Warto w tym miejscu zaznaczyć, że Facebook funkcjonuje według prawa amerykańskiego, dlatego też większość wniosków o udostępnienie danych osobowych jest odrzucana.
Żądania organów ścigania o udostępnienie danych – Polska |
|||
---|---|---|---|
Korporacja |
Liczba wniosków o udostępnienie danych użytkowników |
Odsetek spełnionych żądań |
Sprecyzowani użytkownicy lub konta |
|
629 |
25,00% |
839 |
Microsoft |
74 |
31,08% |
92 |
|
492 |
34,35% |
444 |
Źródło: Opracowanie własne na podstawie raportów Google, Microsoft, Facebook za pierwsze pół roku 2015, według danych przedstawionych w „Raportach przejrzystości”. |
W stosunku do analogicznego okresu z 2014 roku, można zauważyć znaczący wzrost liczny wniosków o udostępnienie danych użytkowników (w ciągu pierwszych 6 miesięcy w 2014 Google otrzymało 591 wniosków o udostępnienie danych, natomiast Facebook otrzymał ich 288). Zwiększa się również odsetek spełnionych żądań w przypadku Facebooka (w ubiegłym roku odsetek ten wynosił jedynie 28%).

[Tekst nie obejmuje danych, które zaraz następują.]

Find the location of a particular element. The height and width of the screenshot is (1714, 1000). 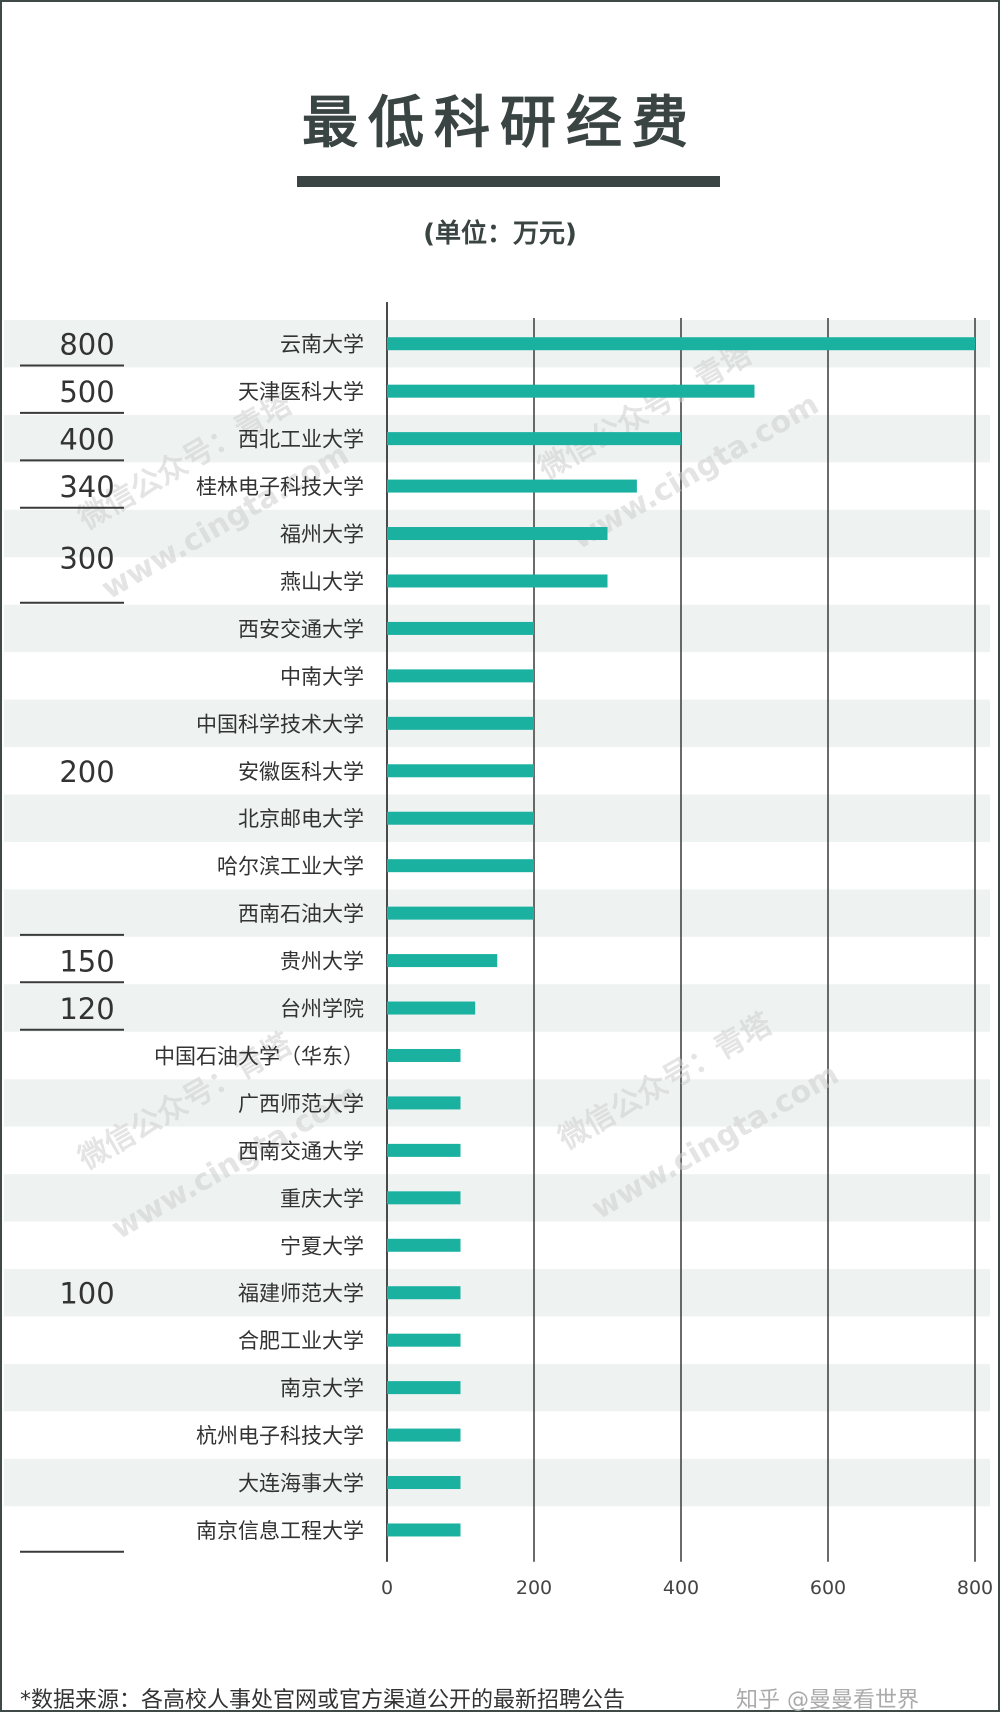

Od 2015 roku użytkownicy nie mają obowiązku akceptowania zmian w regulaminie – firma poinformowała, że korzystanie z Facebooka jest równoznaczne wyrażeniu zgody na stosowaną politykę korporacji. Serwis przez stosowane algorytmy chce wiedzieć o nas jak najwięcej, przede wszystkim aby jeszcze precyzyjniej określać target reklamy.